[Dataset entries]
++++++++++++++++++++
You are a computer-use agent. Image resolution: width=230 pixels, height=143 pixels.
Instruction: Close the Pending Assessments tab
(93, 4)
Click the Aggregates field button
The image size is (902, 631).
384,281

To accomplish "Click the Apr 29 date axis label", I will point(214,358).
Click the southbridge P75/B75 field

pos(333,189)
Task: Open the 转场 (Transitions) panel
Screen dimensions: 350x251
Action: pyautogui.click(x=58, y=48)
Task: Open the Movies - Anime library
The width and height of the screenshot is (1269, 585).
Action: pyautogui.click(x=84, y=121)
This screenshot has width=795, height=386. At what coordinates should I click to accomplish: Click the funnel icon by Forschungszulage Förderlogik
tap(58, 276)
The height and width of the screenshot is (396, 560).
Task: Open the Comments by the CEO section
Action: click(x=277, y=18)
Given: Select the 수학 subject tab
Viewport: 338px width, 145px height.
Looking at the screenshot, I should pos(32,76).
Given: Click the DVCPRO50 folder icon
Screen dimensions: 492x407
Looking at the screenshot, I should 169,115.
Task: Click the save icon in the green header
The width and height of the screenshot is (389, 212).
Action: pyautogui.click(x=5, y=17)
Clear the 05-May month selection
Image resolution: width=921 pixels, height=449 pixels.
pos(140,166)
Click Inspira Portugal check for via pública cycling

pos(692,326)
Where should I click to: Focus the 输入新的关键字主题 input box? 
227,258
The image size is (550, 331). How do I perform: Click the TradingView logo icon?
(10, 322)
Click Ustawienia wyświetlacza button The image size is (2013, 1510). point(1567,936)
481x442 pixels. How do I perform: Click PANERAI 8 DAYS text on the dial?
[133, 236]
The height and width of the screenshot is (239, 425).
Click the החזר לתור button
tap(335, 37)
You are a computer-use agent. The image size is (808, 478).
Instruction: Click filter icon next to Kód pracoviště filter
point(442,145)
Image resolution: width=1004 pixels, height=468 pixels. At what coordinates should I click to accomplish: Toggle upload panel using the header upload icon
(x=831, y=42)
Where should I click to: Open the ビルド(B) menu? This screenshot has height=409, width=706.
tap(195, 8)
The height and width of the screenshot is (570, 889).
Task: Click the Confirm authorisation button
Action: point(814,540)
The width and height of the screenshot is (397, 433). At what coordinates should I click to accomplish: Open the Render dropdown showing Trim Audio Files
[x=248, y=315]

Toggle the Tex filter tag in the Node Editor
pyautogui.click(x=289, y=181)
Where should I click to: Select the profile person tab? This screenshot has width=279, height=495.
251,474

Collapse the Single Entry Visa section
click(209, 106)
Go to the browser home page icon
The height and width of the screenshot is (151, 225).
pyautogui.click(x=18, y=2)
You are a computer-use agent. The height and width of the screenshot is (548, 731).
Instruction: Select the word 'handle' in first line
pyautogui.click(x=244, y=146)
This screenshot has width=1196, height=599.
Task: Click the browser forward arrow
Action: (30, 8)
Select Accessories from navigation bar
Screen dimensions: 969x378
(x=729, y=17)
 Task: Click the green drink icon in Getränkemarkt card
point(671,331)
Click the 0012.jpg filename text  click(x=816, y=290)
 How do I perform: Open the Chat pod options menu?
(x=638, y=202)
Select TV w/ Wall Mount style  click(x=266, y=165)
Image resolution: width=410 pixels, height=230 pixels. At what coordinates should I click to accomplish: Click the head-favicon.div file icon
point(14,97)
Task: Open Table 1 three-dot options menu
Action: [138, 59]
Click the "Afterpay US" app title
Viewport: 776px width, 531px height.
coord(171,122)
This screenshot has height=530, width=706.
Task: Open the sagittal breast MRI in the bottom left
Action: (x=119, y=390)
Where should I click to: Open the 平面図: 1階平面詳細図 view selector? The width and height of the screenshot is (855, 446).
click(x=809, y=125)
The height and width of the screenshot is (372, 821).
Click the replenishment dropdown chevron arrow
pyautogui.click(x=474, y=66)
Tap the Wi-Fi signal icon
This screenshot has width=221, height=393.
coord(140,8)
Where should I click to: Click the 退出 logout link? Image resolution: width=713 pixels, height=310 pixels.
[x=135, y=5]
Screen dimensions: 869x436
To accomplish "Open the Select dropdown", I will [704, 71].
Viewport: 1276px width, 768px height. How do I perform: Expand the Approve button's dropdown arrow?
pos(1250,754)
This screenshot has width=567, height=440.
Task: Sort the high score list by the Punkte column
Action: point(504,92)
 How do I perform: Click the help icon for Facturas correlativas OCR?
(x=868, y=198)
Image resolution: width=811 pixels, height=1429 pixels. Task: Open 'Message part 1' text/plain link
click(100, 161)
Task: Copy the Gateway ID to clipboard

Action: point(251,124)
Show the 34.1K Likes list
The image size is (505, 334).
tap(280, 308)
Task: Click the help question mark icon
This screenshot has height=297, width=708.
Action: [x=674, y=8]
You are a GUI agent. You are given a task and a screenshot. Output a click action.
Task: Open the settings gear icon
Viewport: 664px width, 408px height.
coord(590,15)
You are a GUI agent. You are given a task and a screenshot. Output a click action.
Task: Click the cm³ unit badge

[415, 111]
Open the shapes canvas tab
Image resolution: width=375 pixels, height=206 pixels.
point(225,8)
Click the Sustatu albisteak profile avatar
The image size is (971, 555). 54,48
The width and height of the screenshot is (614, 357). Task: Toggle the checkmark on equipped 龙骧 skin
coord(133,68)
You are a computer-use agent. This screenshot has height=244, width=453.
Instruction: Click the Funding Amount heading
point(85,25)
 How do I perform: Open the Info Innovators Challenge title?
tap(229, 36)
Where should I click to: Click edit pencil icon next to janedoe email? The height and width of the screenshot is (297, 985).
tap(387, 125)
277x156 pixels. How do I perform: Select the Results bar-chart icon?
++++++++++++++++++++
PROBLEM STATEMENT: All lines from the one containing "Task: Click the cm³ unit badge" through the end of the records, both ends included, are to be quoted exactly; please add nothing else.

RESULT OF THE EXERCISE:
Task: Click the cm³ unit badge

[415, 111]
Open the shapes canvas tab
Image resolution: width=375 pixels, height=206 pixels.
point(225,8)
Click the Sustatu albisteak profile avatar
The image size is (971, 555). 54,48
The width and height of the screenshot is (614, 357). Task: Toggle the checkmark on equipped 龙骧 skin
coord(133,68)
You are a computer-use agent. This screenshot has height=244, width=453.
Instruction: Click the Funding Amount heading
point(85,25)
 How do I perform: Open the Info Innovators Challenge title?
tap(229, 36)
Where should I click to: Click edit pencil icon next to janedoe email? The height and width of the screenshot is (297, 985).
tap(387, 125)
277x156 pixels. How do I perform: Select the Results bar-chart icon?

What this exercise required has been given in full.